NEW YORK - Social media will alter how investors find and select financial service providers and investment products – changing more than just communication and marketing in the wealth management industry – said members of a panel discussion on the topic at the Money Management Institute’s annual convention Wednesday.

“We have the opportunity to think beyond tweeting and posting about how this will fundamentally change products in this industry,” said Augie Ray, director of social media strategy for Prudential Financial. “It’s not just about getting content out – we certainly have to do that too – but there are a lot of changes coming in the next five years.”

Ray said the way Ameriprise is using social media is an example of how social has already changed the industry. Instead of searching for an advisor by typing in a zip code, potential Ameriprise clients can use LinkedIn to find an advisor. Of course, the advisors must be on LinkedIn for this strategy to work, Ray said, but “What’s more important? A zip code or being connected through someone you trust?”

Beyond the ways social media has enhanced communication, marketing and networking for advisors, some of the biggest changes are yet to come, Ray said. Citing a recent document from interagency body the Federal Financial Institutions Examination Council, Ray said “They are looking at things like money transfers within social networks and using social networks for online applications and for matching people with the right products.”

Still, many firms continue to grapple with how best to approach social media. At Morgan Stanley, almost 25% of the firm’s advisors are using social media, said panelist Lauren Wagner Boyman, executive director of online strategy, content and social media for Morgan Stanley Wealth Management.

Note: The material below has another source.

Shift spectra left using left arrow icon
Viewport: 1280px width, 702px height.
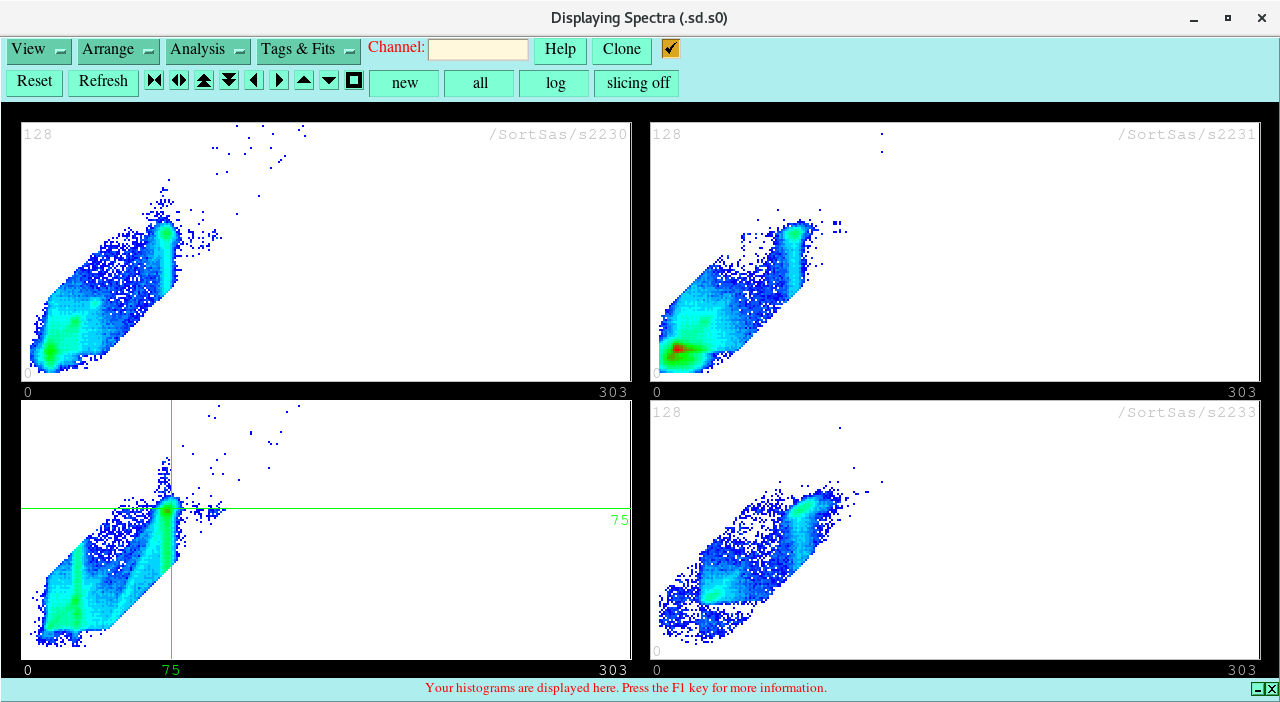click(253, 80)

After getting over the compliance hurdle – widely regarded as the biggest obstacle to using social media -- the next challenge was getting advisors on board and comfortable with the medium, Boyman told the audience.

“It’s a time sink up front,” she said. “You have to sit down with advisors and explain that it does require an initial time commitment.”

Eventually advisors will see a payoff as they spend less time putting together seminars that only a few people attend and instead spend a few minutes each day on LinkedIn, she said.

The many anecdotal stories of success with social media may be the best way to gauge how well social media works, panelists agreed. Ray said because social media is not direct marketing, measuring the return on investment doesn’t work in the same way. Instead these qualitative successes tell the story.